## Kaynak Metin
======
Daha önce dediğimiz gibi büyücülüğün esasında kontrol etme vardır ve bu bir kilisede olursa, kontrol ve manipülasyonun temeli atılır. Pavlus’un inananlara yazarken bedenin işleri arasına büyücülüğü de eklemesi beni bazen şaşırtır. 326 Böyle bir durumda hiç kimse herhangi bir şey yapacak kadar serbest kalamaz. Bunun aşırı şeklini İzebel ruhu oluşturur ve bu da ya manipüle eden bir önder tarafından ya da kilisedeki bir grubun önderliği manipüle etmesiyle uygulanır. Bu konuyu 12. bölümde ele aldım.

4. Hümanistik öğreti

Bazı kiliselerde temel teoloji üzerinde iyi bir öğretiş olabilir ama, aile yaşamı ya da danışmanlık verme gibi diğer konularla bağlantılı olarak hümanistik öğretişte de olabilir. Bu da kilisede herkesin kendi görüşünün olmasıyla sonuçlanır ve bireysel meselelerde insanlarla yüzleşme ve onları zorlayarak düşündürme imkansız hale gelir.

5. Demokratik ya da komite temelli önderlik

Ruhsal otoritenin uygulanması için demokrasinin uygun bir temel olduğuna inanmıyorum. İnsanları önderliğe atayan Kutsal Ruh’tur. 327 Önderleri kilisesine veren İsa’dır. 328

Komite temelli önderlik bir takım değil, kilise içinde belirli ilgi gruplarını temsil edenlerin bir oluşumu ya da kilise yaşamının belirli bölümüdür. Kilisenin temelinde demokrasi olursa, önderlerin yönlendirmesi çok zor olacaktır ve her önemli adım zora sokulacaktır. Bazı kiliseler anayasalarıyla demokratik olmayabilir ama, önderleri sıkıştıran “özel ilgi” grupları ya da “aile bağları”nın işbaşında olduğu sinsi ruhsal güçler olabilir.
======
## Verilen Bilgiler
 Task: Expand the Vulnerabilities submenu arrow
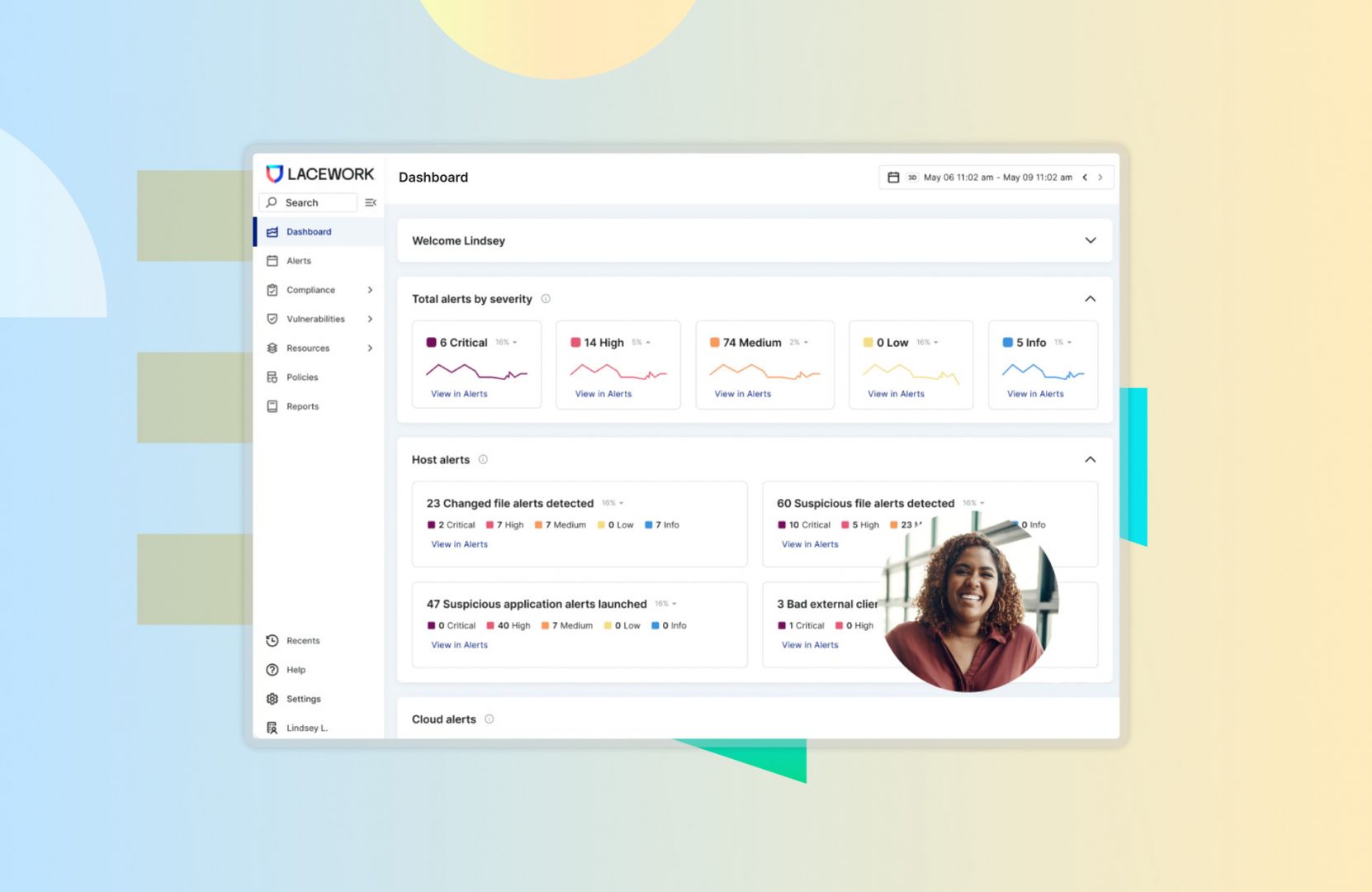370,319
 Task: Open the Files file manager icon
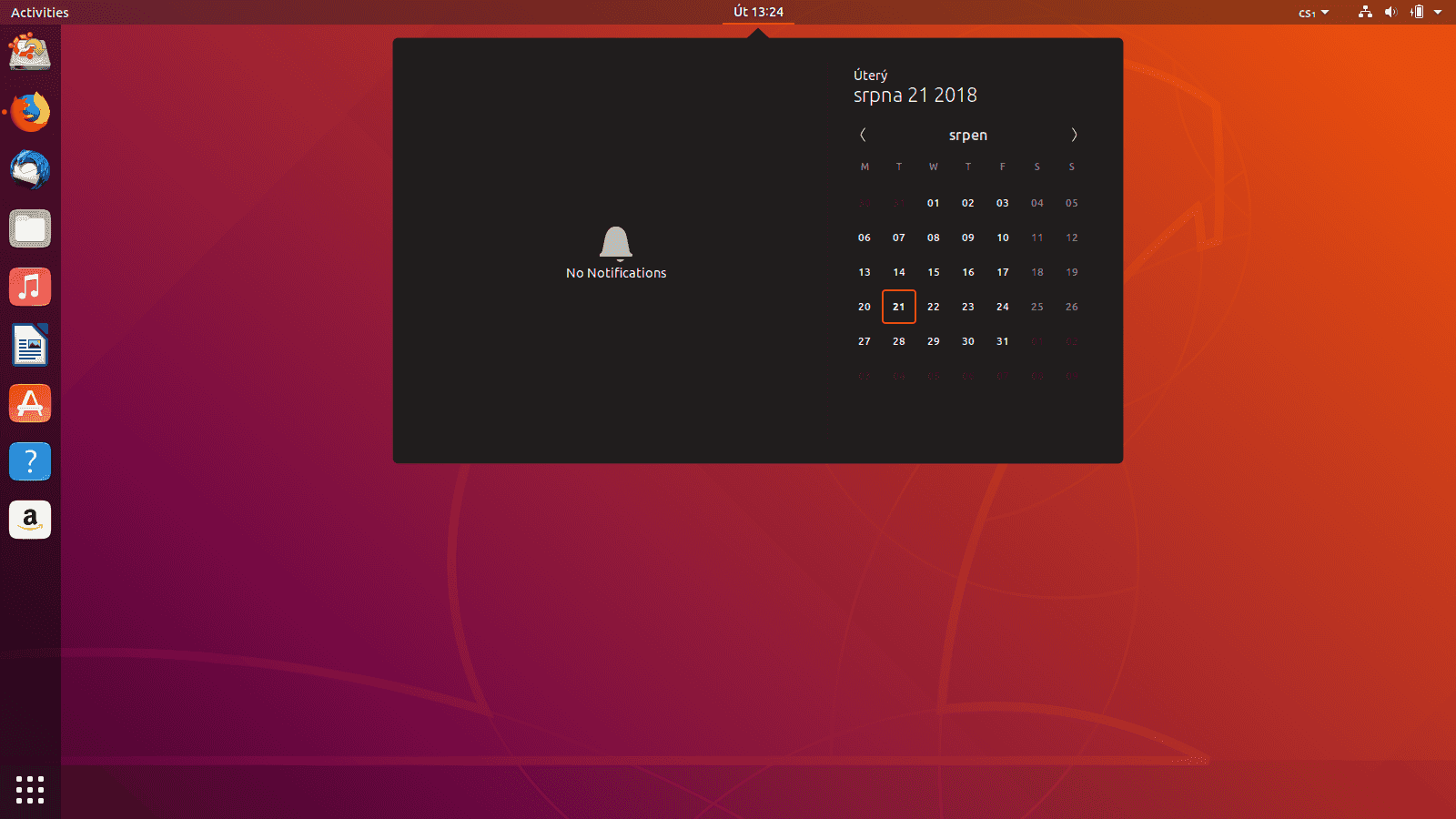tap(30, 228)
======
## Görev
Kilise önderliğini konu alan metne göre insanları önderliğe atayan kimdir?

## Çözüm
Kutsal Ruh.